## Start

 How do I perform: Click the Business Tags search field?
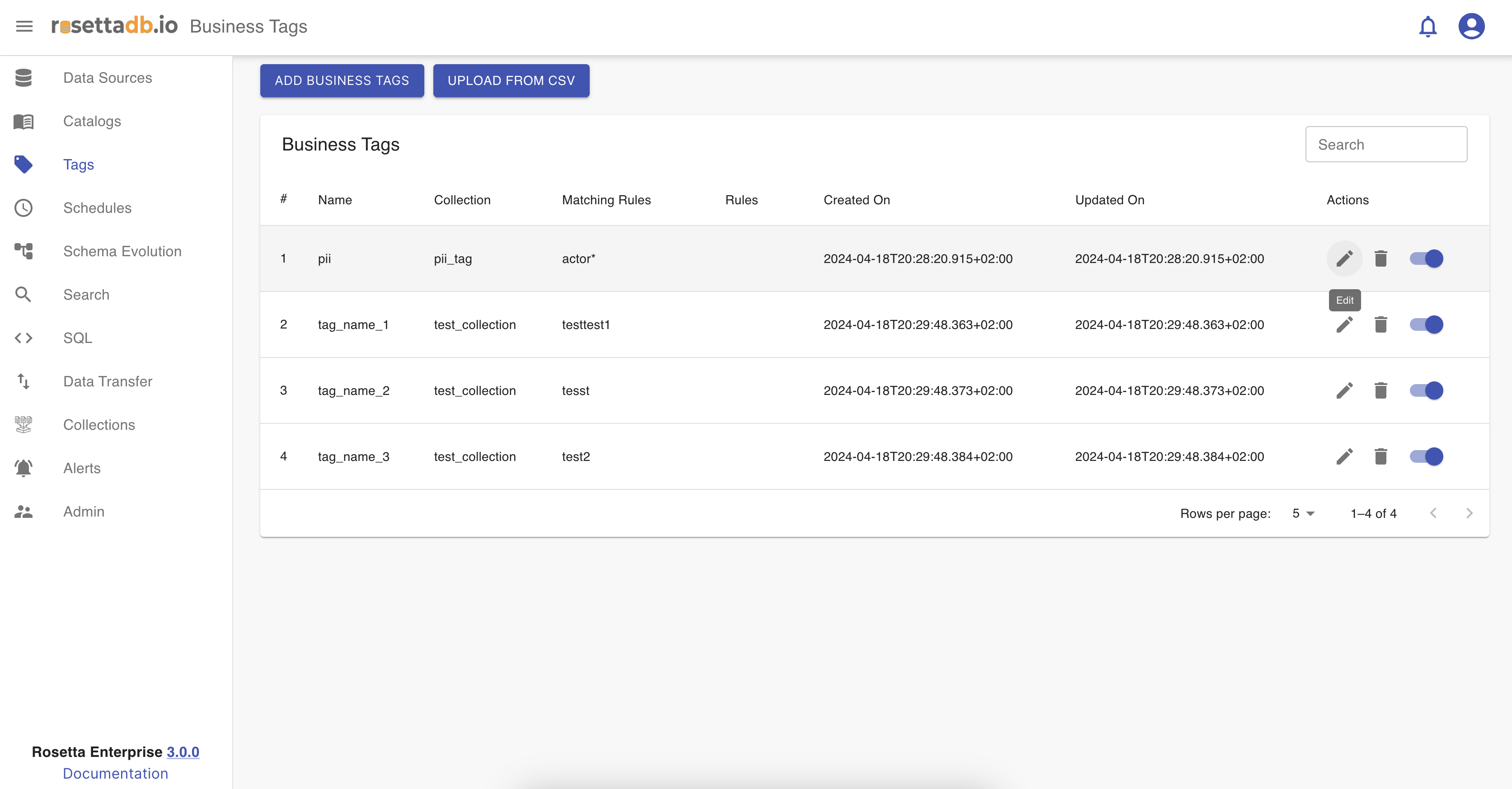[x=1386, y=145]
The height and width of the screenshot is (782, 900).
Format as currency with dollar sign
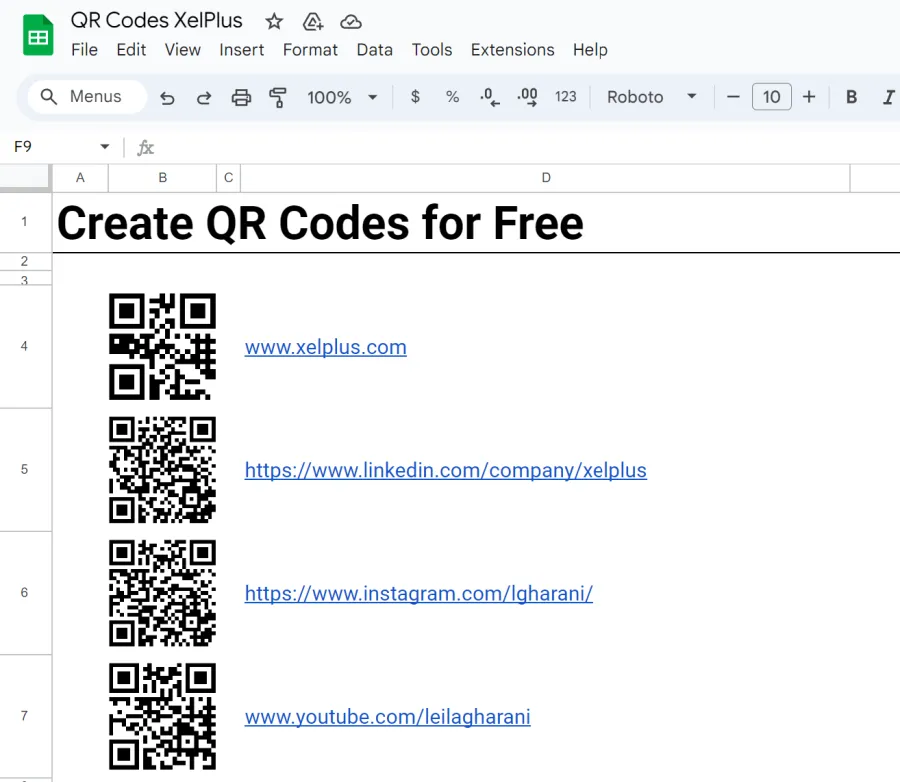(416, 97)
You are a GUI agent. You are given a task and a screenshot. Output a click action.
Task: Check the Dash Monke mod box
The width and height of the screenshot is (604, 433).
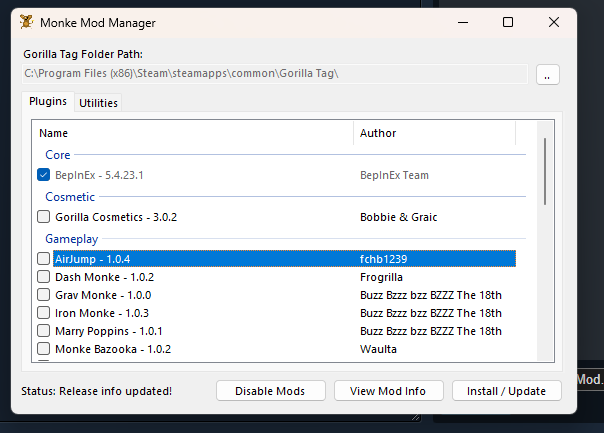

## End
## Start

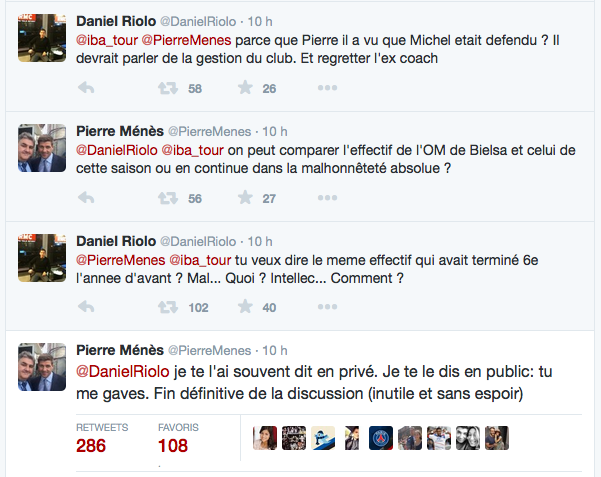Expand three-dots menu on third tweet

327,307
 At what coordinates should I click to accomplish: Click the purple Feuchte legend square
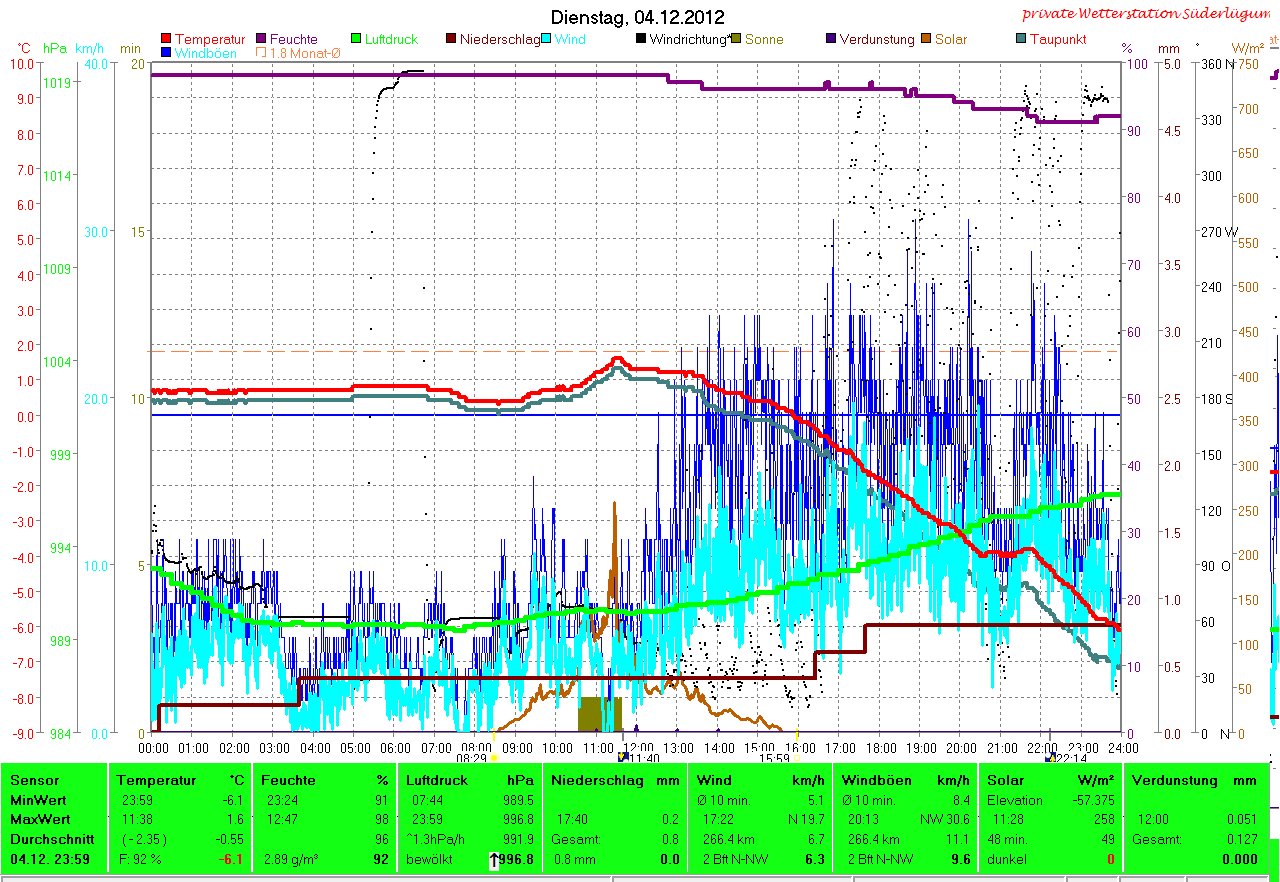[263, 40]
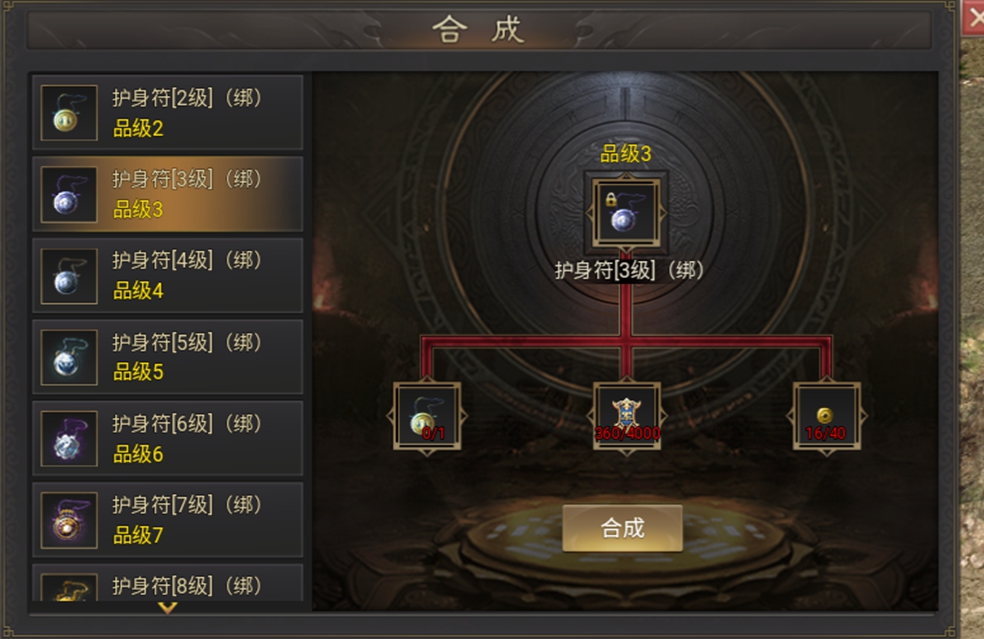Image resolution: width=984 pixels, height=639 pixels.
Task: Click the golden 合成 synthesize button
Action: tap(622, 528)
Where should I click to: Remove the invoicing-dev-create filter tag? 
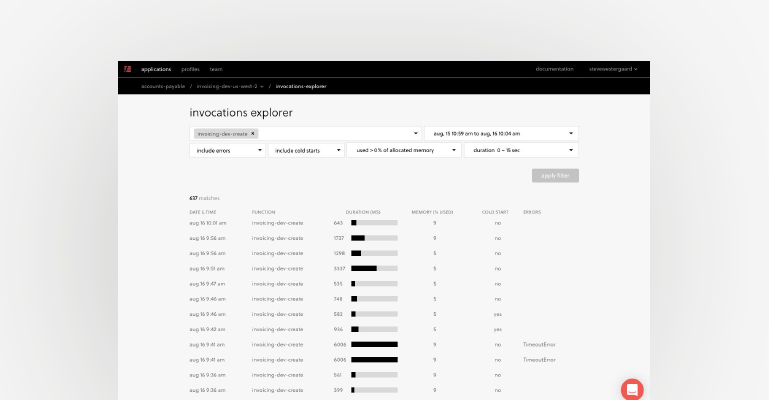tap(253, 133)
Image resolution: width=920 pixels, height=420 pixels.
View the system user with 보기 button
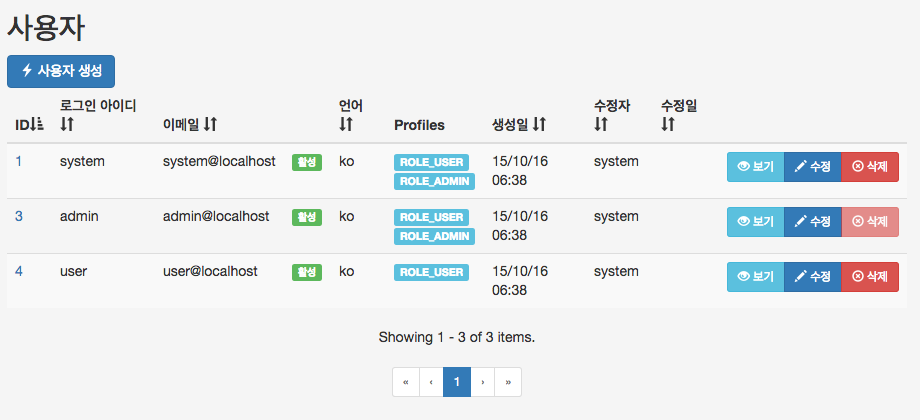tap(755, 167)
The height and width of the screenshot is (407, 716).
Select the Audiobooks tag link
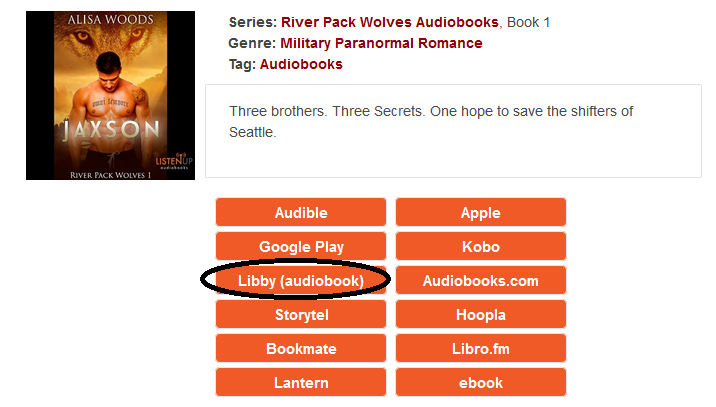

## End
## Start

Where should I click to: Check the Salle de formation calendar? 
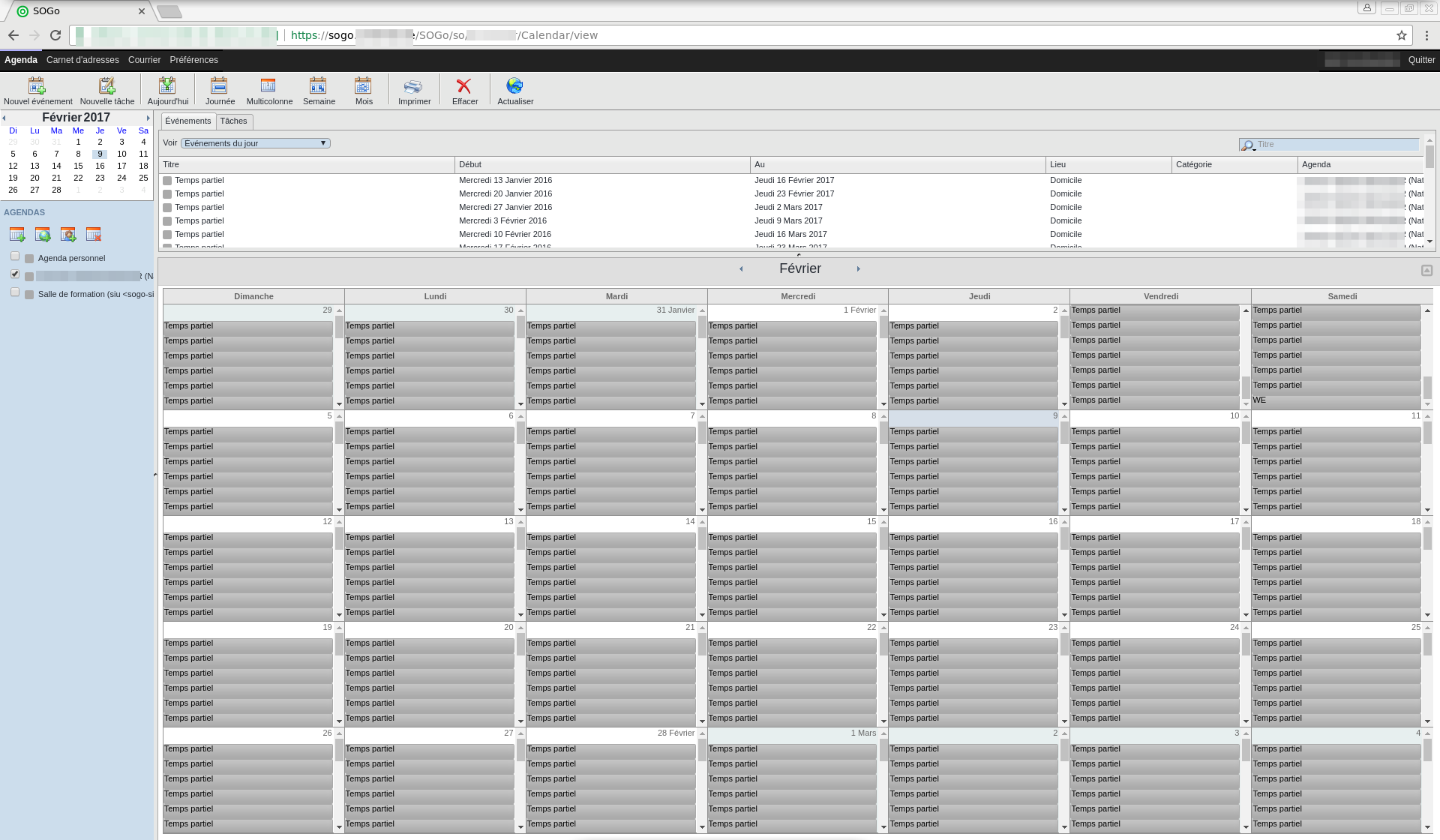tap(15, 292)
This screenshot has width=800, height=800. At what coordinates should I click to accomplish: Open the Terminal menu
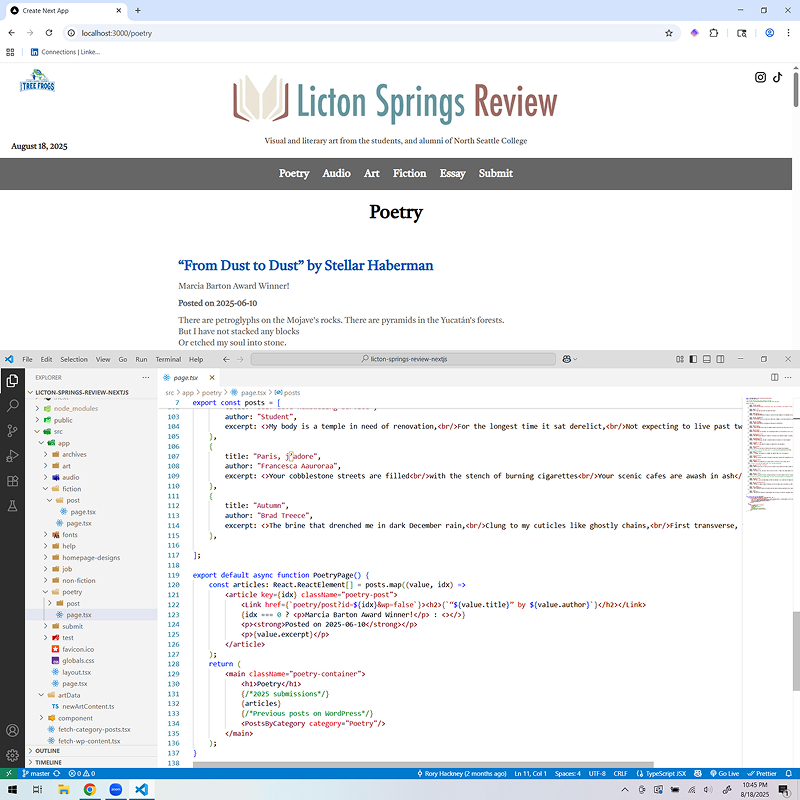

## End

THE EXERCISE
Copy the material word for word, beginning at the line that contains "How do I perform: Click" and ending after the line that contains "The width and". Omit the pictures from your answer.

WRITTEN SOLUTION
 How do I perform: Click the Business Tags search field?
[x=1386, y=145]
The height and width of the screenshot is (782, 900).
Format as currency with dollar sign
(416, 97)
You are a GUI agent. You are given a task and a screenshot. Output a click action.
Task: Check the Dash Monke mod box
The width and height of the screenshot is (604, 433).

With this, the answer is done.